*** EXCERPTED RECORDS ***
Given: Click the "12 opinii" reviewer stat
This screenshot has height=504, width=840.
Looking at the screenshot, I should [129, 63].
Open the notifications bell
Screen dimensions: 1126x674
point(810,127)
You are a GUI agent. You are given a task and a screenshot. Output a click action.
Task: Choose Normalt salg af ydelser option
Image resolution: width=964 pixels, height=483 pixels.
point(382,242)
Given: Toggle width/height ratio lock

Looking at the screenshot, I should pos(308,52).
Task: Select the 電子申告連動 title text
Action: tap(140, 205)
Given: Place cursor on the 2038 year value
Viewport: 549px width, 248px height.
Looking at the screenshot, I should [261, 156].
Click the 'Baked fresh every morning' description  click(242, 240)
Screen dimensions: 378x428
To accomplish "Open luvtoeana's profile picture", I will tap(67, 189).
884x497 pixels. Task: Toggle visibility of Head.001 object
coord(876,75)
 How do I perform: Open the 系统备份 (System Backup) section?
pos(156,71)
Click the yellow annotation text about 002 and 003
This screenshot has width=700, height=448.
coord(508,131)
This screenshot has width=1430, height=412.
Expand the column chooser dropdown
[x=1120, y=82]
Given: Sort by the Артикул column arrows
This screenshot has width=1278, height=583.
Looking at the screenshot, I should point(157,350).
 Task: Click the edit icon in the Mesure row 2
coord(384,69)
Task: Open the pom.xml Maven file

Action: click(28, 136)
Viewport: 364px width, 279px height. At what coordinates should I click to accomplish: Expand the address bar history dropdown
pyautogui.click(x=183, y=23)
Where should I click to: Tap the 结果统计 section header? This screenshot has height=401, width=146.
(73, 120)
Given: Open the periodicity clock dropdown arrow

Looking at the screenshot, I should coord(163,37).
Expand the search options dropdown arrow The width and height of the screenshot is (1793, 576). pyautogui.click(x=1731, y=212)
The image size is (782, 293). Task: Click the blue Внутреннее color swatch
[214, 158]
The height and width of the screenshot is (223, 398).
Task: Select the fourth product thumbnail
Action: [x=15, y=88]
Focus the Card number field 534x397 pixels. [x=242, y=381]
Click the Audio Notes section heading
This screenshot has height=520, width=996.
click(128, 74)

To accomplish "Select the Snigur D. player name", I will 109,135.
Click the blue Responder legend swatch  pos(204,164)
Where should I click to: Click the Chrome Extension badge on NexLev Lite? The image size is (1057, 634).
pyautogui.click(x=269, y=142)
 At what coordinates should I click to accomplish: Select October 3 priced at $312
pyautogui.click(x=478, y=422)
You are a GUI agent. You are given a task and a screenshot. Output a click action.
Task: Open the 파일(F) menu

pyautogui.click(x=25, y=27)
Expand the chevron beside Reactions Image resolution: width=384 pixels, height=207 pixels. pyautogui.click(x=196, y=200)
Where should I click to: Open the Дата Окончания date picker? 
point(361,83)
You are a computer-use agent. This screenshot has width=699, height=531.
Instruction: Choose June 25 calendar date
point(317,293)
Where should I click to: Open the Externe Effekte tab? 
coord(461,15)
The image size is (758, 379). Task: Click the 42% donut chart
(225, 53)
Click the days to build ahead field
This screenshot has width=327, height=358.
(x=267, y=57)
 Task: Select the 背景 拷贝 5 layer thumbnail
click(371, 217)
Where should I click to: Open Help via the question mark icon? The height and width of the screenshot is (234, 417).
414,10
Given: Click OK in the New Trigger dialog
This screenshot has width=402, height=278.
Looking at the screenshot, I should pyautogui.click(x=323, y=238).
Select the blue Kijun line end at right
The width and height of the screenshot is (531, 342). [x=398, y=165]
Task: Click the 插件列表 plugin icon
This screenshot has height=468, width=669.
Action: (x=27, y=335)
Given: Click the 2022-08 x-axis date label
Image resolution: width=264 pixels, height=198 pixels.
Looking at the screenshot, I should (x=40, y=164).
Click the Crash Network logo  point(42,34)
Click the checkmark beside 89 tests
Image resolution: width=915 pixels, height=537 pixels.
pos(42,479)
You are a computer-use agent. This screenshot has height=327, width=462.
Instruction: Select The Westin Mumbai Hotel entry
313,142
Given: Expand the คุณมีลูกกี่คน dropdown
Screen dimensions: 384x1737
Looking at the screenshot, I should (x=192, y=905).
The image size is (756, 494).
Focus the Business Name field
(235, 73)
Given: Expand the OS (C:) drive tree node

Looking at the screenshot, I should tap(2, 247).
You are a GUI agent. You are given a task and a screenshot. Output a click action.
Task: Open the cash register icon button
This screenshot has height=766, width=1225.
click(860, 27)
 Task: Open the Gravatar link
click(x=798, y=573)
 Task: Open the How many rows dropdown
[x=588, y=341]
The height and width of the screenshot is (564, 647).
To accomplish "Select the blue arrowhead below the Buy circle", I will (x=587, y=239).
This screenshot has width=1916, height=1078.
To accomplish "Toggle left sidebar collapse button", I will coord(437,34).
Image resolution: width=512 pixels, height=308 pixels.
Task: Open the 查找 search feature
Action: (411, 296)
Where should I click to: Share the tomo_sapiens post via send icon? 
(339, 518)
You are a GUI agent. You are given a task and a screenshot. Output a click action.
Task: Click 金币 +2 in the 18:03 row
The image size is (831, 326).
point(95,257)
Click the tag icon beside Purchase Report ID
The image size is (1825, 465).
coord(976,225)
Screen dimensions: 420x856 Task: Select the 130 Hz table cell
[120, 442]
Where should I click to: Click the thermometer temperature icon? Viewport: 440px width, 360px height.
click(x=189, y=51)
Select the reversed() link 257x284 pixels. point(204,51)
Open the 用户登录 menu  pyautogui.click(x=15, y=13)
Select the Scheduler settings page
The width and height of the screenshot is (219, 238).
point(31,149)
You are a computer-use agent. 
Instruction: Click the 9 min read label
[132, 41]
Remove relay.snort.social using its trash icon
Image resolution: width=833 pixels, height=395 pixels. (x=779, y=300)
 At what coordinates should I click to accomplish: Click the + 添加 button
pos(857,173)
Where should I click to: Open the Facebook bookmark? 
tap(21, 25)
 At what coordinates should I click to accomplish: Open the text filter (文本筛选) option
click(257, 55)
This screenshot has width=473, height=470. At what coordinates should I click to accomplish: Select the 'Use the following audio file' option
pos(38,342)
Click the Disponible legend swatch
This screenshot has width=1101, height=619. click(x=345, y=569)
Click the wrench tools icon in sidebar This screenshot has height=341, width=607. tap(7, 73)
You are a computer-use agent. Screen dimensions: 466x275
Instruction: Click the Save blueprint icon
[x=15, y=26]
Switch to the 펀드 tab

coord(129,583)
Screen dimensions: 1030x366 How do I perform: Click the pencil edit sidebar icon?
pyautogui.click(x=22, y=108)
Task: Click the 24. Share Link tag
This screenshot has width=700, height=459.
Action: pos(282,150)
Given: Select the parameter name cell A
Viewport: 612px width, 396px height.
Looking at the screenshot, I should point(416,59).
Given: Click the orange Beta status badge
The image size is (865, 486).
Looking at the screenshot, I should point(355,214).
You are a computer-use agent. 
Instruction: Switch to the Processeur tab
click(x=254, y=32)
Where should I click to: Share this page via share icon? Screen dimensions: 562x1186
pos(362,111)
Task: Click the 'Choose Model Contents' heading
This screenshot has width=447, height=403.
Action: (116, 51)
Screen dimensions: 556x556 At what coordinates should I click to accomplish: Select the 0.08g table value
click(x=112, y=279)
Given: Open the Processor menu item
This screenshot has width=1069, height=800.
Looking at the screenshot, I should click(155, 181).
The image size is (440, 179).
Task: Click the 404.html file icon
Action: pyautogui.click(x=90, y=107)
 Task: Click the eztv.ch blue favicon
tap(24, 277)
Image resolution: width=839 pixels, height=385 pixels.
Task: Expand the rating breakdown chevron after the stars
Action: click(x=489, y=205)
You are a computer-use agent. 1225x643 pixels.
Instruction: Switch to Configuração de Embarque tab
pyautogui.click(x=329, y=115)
***
WORK INSTRUCTIONS: Line by line, the listing above is to be transcribed exactly.

SOLVED PROBLEM:
Given: Click the "12 opinii" reviewer stat
This screenshot has height=504, width=840.
Looking at the screenshot, I should [129, 63].
Open the notifications bell
Screen dimensions: 1126x674
point(810,127)
You are a GUI agent. You are given a task and a screenshot. Output a click action.
Task: Choose Normalt salg af ydelser option
Image resolution: width=964 pixels, height=483 pixels.
point(382,242)
Given: Toggle width/height ratio lock

Looking at the screenshot, I should pos(308,52).
Task: Select the 電子申告連動 title text
Action: tap(140, 205)
Given: Place cursor on the 2038 year value
Viewport: 549px width, 248px height.
Looking at the screenshot, I should [261, 156].
Click the 'Baked fresh every morning' description  click(242, 240)
Screen dimensions: 378x428
To accomplish "Open luvtoeana's profile picture", I will tap(67, 189).
884x497 pixels. Task: Toggle visibility of Head.001 object
coord(876,75)
 How do I perform: Open the 系统备份 (System Backup) section?
pos(156,71)
Click the yellow annotation text about 002 and 003
This screenshot has width=700, height=448.
coord(508,131)
This screenshot has width=1430, height=412.
Expand the column chooser dropdown
[x=1120, y=82]
Given: Sort by the Артикул column arrows
This screenshot has width=1278, height=583.
Looking at the screenshot, I should point(157,350).
 Task: Click the edit icon in the Mesure row 2
coord(384,69)
Task: Open the pom.xml Maven file

Action: click(28, 136)
Viewport: 364px width, 279px height. At what coordinates should I click to accomplish: Expand the address bar history dropdown
pyautogui.click(x=183, y=23)
Where should I click to: Tap the 结果统计 section header? This screenshot has height=401, width=146.
(73, 120)
Given: Open the periodicity clock dropdown arrow

Looking at the screenshot, I should coord(163,37).
Expand the search options dropdown arrow The width and height of the screenshot is (1793, 576). pyautogui.click(x=1731, y=212)
The image size is (782, 293). Task: Click the blue Внутреннее color swatch
[214, 158]
The height and width of the screenshot is (223, 398).
Task: Select the fourth product thumbnail
Action: [x=15, y=88]
Focus the Card number field 534x397 pixels. [x=242, y=381]
Click the Audio Notes section heading
This screenshot has height=520, width=996.
click(128, 74)

To accomplish "Select the Snigur D. player name", I will 109,135.
Click the blue Responder legend swatch  pos(204,164)
Where should I click to: Click the Chrome Extension badge on NexLev Lite? The image size is (1057, 634).
pyautogui.click(x=269, y=142)
 At what coordinates should I click to accomplish: Select October 3 priced at $312
pyautogui.click(x=478, y=422)
You are a GUI agent. You are given a task and a screenshot. Output a click action.
Task: Open the 파일(F) menu

pyautogui.click(x=25, y=27)
Expand the chevron beside Reactions Image resolution: width=384 pixels, height=207 pixels. pyautogui.click(x=196, y=200)
Where should I click to: Open the Дата Окончания date picker? 
point(361,83)
You are a computer-use agent. This screenshot has width=699, height=531.
Instruction: Choose June 25 calendar date
point(317,293)
Where should I click to: Open the Externe Effekte tab? 
coord(461,15)
The image size is (758, 379). Task: Click the 42% donut chart
(225, 53)
Click the days to build ahead field
This screenshot has width=327, height=358.
(x=267, y=57)
 Task: Select the 背景 拷贝 5 layer thumbnail
click(371, 217)
Where should I click to: Open Help via the question mark icon? The height and width of the screenshot is (234, 417).
414,10
Given: Click OK in the New Trigger dialog
This screenshot has width=402, height=278.
Looking at the screenshot, I should pyautogui.click(x=323, y=238).
Select the blue Kijun line end at right
The width and height of the screenshot is (531, 342). [x=398, y=165]
Task: Click the 插件列表 plugin icon
This screenshot has height=468, width=669.
Action: (x=27, y=335)
Given: Click the 2022-08 x-axis date label
Image resolution: width=264 pixels, height=198 pixels.
Looking at the screenshot, I should (x=40, y=164).
Click the Crash Network logo  point(42,34)
Click the checkmark beside 89 tests
Image resolution: width=915 pixels, height=537 pixels.
pos(42,479)
You are a computer-use agent. This screenshot has height=327, width=462.
Instruction: Select The Westin Mumbai Hotel entry
313,142
Given: Expand the คุณมีลูกกี่คน dropdown
Screen dimensions: 384x1737
Looking at the screenshot, I should (x=192, y=905).
The image size is (756, 494).
Focus the Business Name field
(235, 73)
Given: Expand the OS (C:) drive tree node

Looking at the screenshot, I should tap(2, 247).
You are a GUI agent. You are given a task and a screenshot. Output a click action.
Task: Open the cash register icon button
This screenshot has height=766, width=1225.
click(860, 27)
 Task: Open the Gravatar link
click(x=798, y=573)
 Task: Open the How many rows dropdown
[x=588, y=341]
The height and width of the screenshot is (564, 647).
To accomplish "Select the blue arrowhead below the Buy circle", I will (x=587, y=239).
This screenshot has width=1916, height=1078.
To accomplish "Toggle left sidebar collapse button", I will coord(437,34).
Image resolution: width=512 pixels, height=308 pixels.
Task: Open the 查找 search feature
Action: (411, 296)
Where should I click to: Share the tomo_sapiens post via send icon? 
(339, 518)
You are a GUI agent. You are given a task and a screenshot. Output a click action.
Task: Click 金币 +2 in the 18:03 row
The image size is (831, 326).
point(95,257)
Click the tag icon beside Purchase Report ID
The image size is (1825, 465).
coord(976,225)
Screen dimensions: 420x856 Task: Select the 130 Hz table cell
[120, 442]
Where should I click to: Click the thermometer temperature icon? Viewport: 440px width, 360px height.
click(x=189, y=51)
Select the reversed() link 257x284 pixels. point(204,51)
Open the 用户登录 menu  pyautogui.click(x=15, y=13)
Select the Scheduler settings page
The width and height of the screenshot is (219, 238).
point(31,149)
You are a computer-use agent. 
Instruction: Click the 9 min read label
[132, 41]
Remove relay.snort.social using its trash icon
Image resolution: width=833 pixels, height=395 pixels. (x=779, y=300)
 At what coordinates should I click to accomplish: Click the + 添加 button
pos(857,173)
Where should I click to: Open the Facebook bookmark? 
tap(21, 25)
 At what coordinates should I click to accomplish: Open the text filter (文本筛选) option
click(257, 55)
This screenshot has width=473, height=470. At what coordinates should I click to accomplish: Select the 'Use the following audio file' option
pos(38,342)
Click the Disponible legend swatch
This screenshot has width=1101, height=619. click(x=345, y=569)
Click the wrench tools icon in sidebar This screenshot has height=341, width=607. tap(7, 73)
You are a computer-use agent. Screen dimensions: 466x275
Instruction: Click the Save blueprint icon
[x=15, y=26]
Switch to the 펀드 tab

coord(129,583)
Screen dimensions: 1030x366 How do I perform: Click the pencil edit sidebar icon?
pyautogui.click(x=22, y=108)
Task: Click the 24. Share Link tag
This screenshot has width=700, height=459.
Action: pos(282,150)
Given: Select the parameter name cell A
Viewport: 612px width, 396px height.
Looking at the screenshot, I should point(416,59).
Given: Click the orange Beta status badge
The image size is (865, 486).
Looking at the screenshot, I should point(355,214).
You are a computer-use agent. 
Instruction: Switch to the Processeur tab
click(x=254, y=32)
Where should I click to: Share this page via share icon? Screen dimensions: 562x1186
pos(362,111)
Task: Click the 'Choose Model Contents' heading
This screenshot has width=447, height=403.
Action: (116, 51)
Screen dimensions: 556x556 At what coordinates should I click to accomplish: Select the 0.08g table value
click(x=112, y=279)
Given: Open the Processor menu item
This screenshot has width=1069, height=800.
Looking at the screenshot, I should click(155, 181).
The image size is (440, 179).
Task: Click the 404.html file icon
Action: pyautogui.click(x=90, y=107)
 Task: Click the eztv.ch blue favicon
tap(24, 277)
Image resolution: width=839 pixels, height=385 pixels.
Task: Expand the rating breakdown chevron after the stars
Action: click(x=489, y=205)
You are a computer-use agent. 1225x643 pixels.
Instruction: Switch to Configuração de Embarque tab
pyautogui.click(x=329, y=115)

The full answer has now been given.